Jakarta, CSW – Narges Muhammadi layak dihormati ebagai pejuang perempuan yang nggak mau menyerah. Perempuan Iran berusia 51 tahun ini baru saja memperoleh anugerah internasional Nobel Perdamaian.

Dia bisa menjadi contoh tentang seorang warga sipil yang nggak bisa ditundukkan pemerintah yang terus berusaha mengekang hak-hak perempuan. Selama 25 tahun, dia keluar masuk penjara.

Tapi dia nggak pernah surut berjuang. Muhammadi adalah aktivis yang sangat berani memperjuangkan hak-hak perempuan di Iran. Dan dia melakukannya di sebuah negara yang punya pemerintahan bertangan besi.

Sejak Revolusi 1979, pemerintah Iran memang dikenal dunia sebagai negara yang tegas mengendalikan perilaku, pikiran, dan suara perempuan. Iran memang tidak sekonservatif Afghanistan.

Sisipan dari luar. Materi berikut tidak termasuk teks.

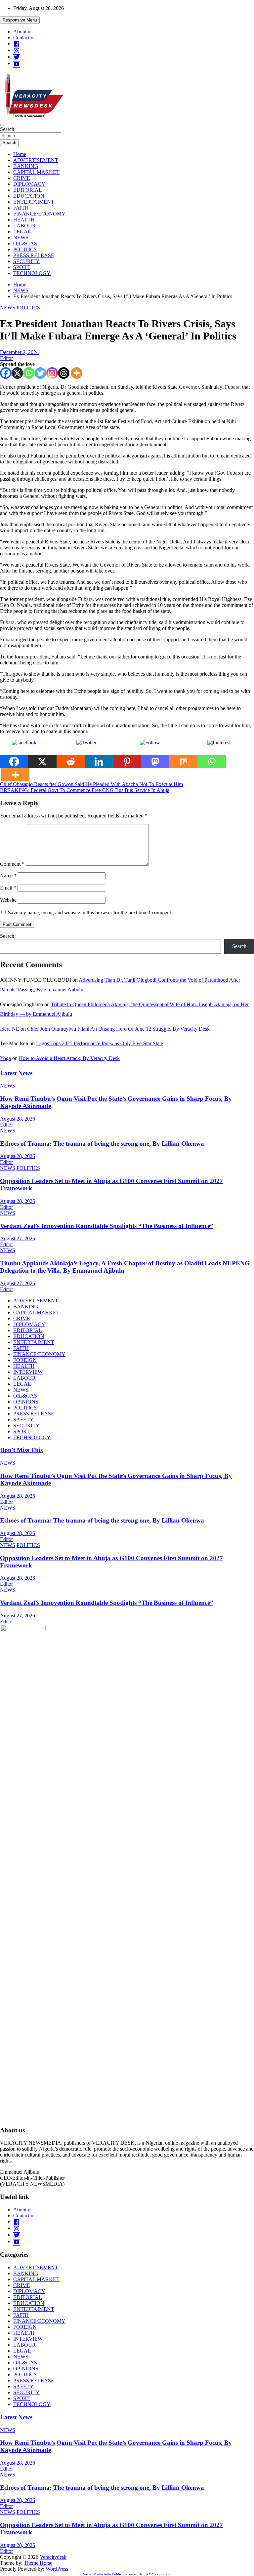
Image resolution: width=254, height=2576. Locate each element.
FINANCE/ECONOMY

Tapi di Iran, pengekangan terhadap hak-hak perempuan adalah hal yang diterapkan secara konsisten oleh pemerintah yang dikendalikan para ulama di sana. Muhammadi yang sekarang berusia 51 tahun secara terus menerus melawan pengekangan pemerintah Iran.

Muhammadi aktif di sejumlah organisasi pro demokrasi. Yang paling menonjol, dia adalah wakil ketua Pusat Pembela Hak Asasi manusia (DHRC). Ada sejumlah isu yang dia perjuangkan.

Nih, pertama penolakan hukuman mati. Kedua, penolakan pemaksaan jilbab bagi perempuan Iran. Ketiga, penolakan terhadap apa yang disebut sebagai program pemurnian, yaitu kewajiban warga Iran untuk hidup sesuai ajaran-ajaran Islam Iran yang ketat yang ditetapkan oleh pemerintah

Dalam pernyataan resmi panitia Nobel, Muhammadi dikatakan berhak memperoleh penghargaan itu karena perlawanannya terhadap penindasan perempuan di Iran dan perjuangannya untuk hak asasi dan kemerdekaan buat seluruh rakyat Iran.”

Pemerintah Iran sudah mengutuk pemberian hadiah Nobel itu. Muhammadi sudah aktif berjuang sejak masih kuliah sebagai mahasiswa Fisika di Universitas Qazvin. Ketika itu dia sudah ditangkap polisi gara-gara ikut dalam pertemuan kelompok studi mahasiswa kritis.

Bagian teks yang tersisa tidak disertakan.